Only text lines belong in the answer: the lines from the first one in the records through the line with "Toggle the OE overexposure indicator", copied exactly.

=== Begin Enclosure ===

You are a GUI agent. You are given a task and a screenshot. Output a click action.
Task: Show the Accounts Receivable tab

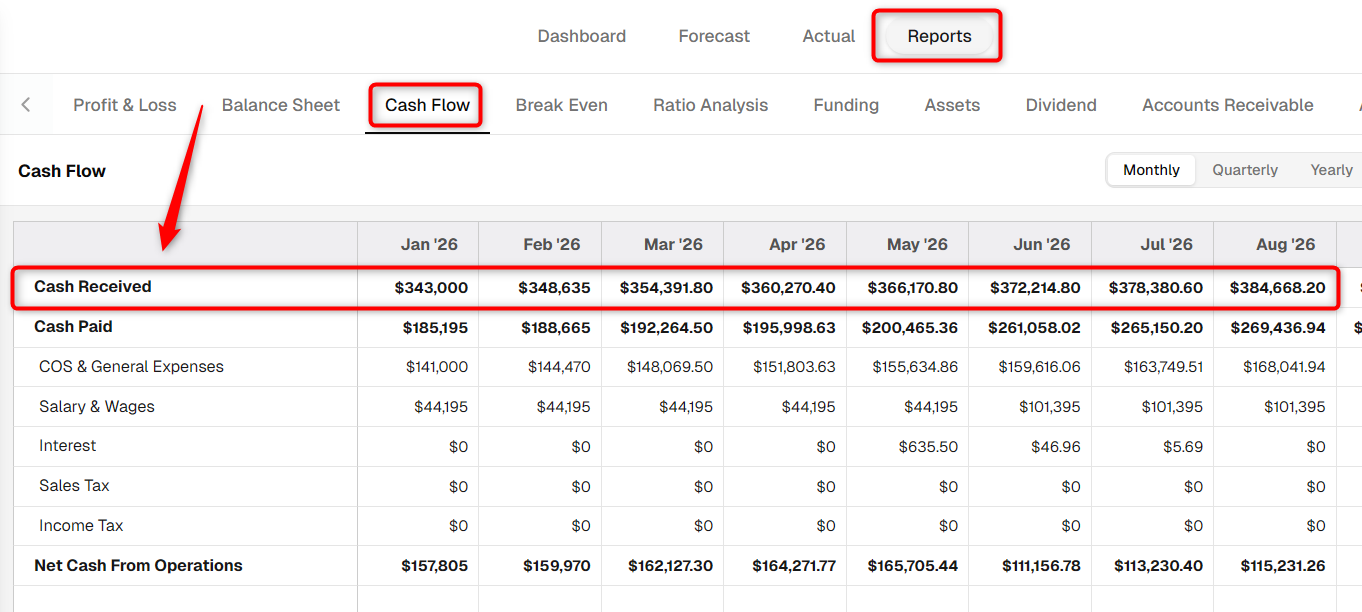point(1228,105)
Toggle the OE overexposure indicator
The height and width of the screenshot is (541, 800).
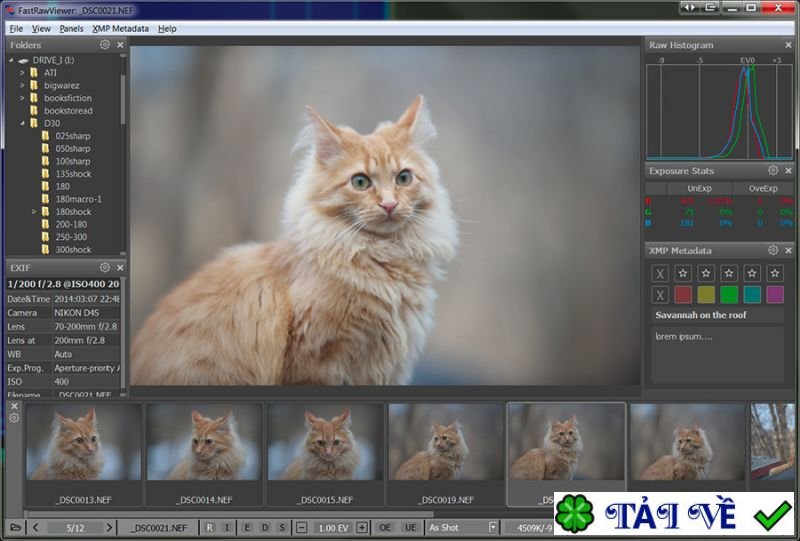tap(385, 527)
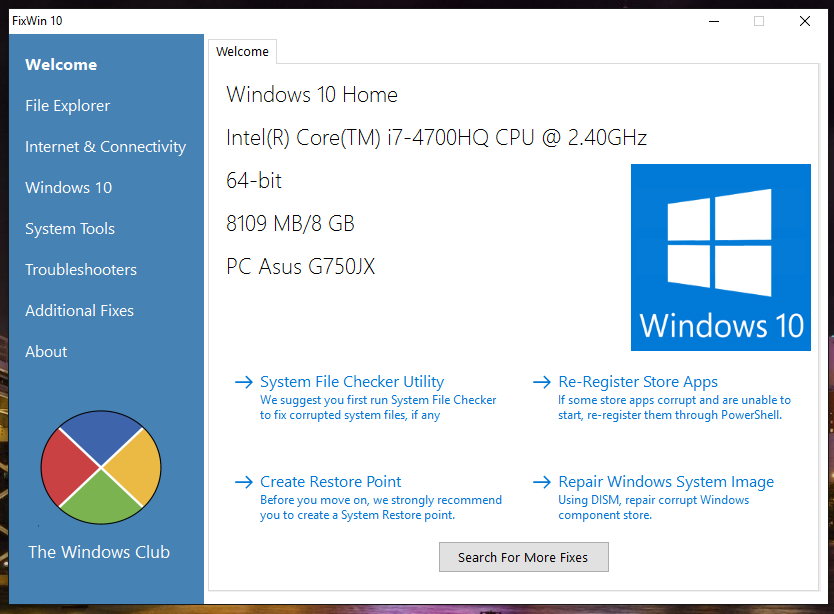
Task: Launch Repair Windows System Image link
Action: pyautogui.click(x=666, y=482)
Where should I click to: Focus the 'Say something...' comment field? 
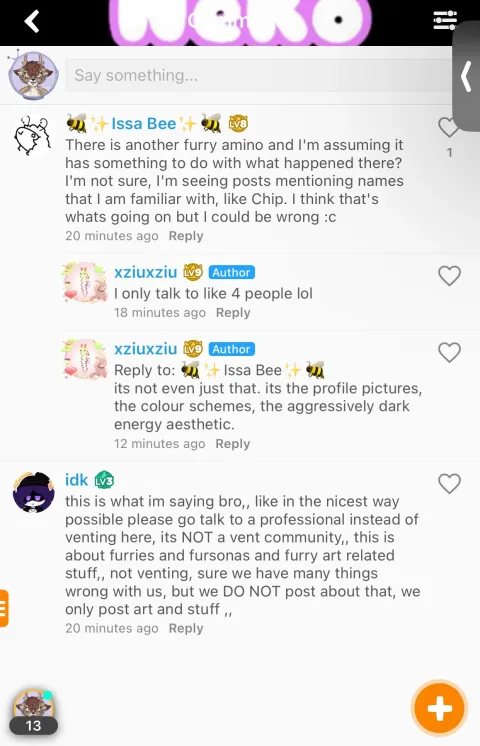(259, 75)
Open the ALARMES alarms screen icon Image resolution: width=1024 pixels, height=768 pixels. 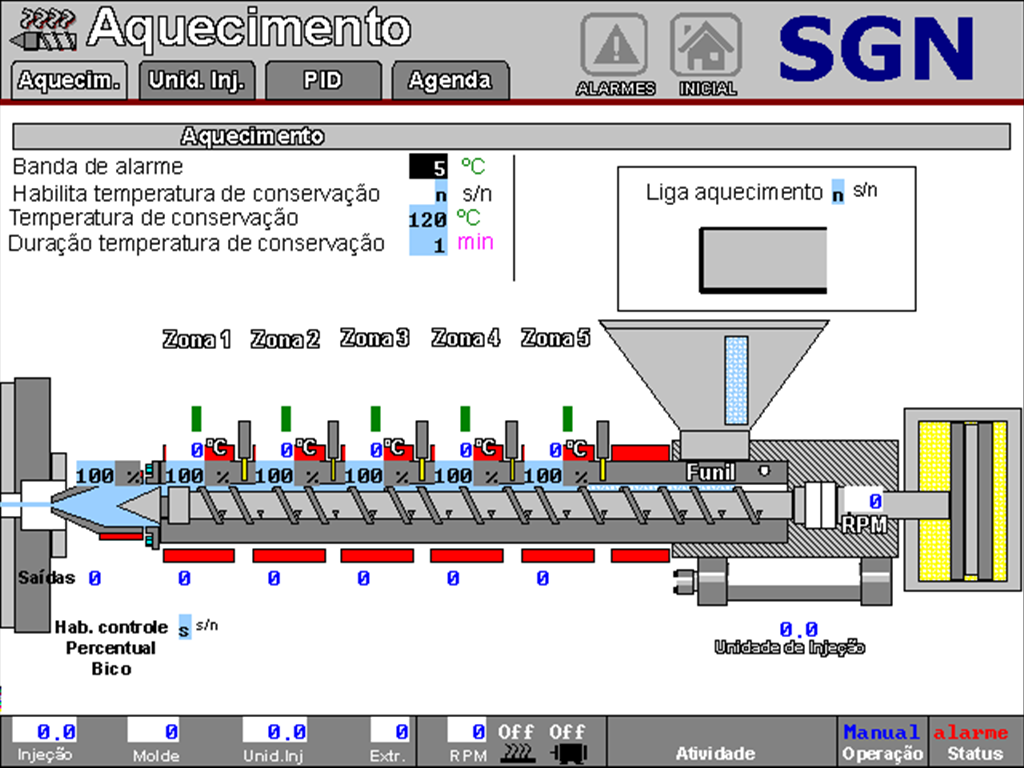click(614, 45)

=== End Enclosure ===

■ **Result for this task**:
You are a GUI agent. You are given a task and a screenshot. Output a click action.
Task: Show the Accounts Receivable tab

point(1228,105)
Toggle the OE overexposure indicator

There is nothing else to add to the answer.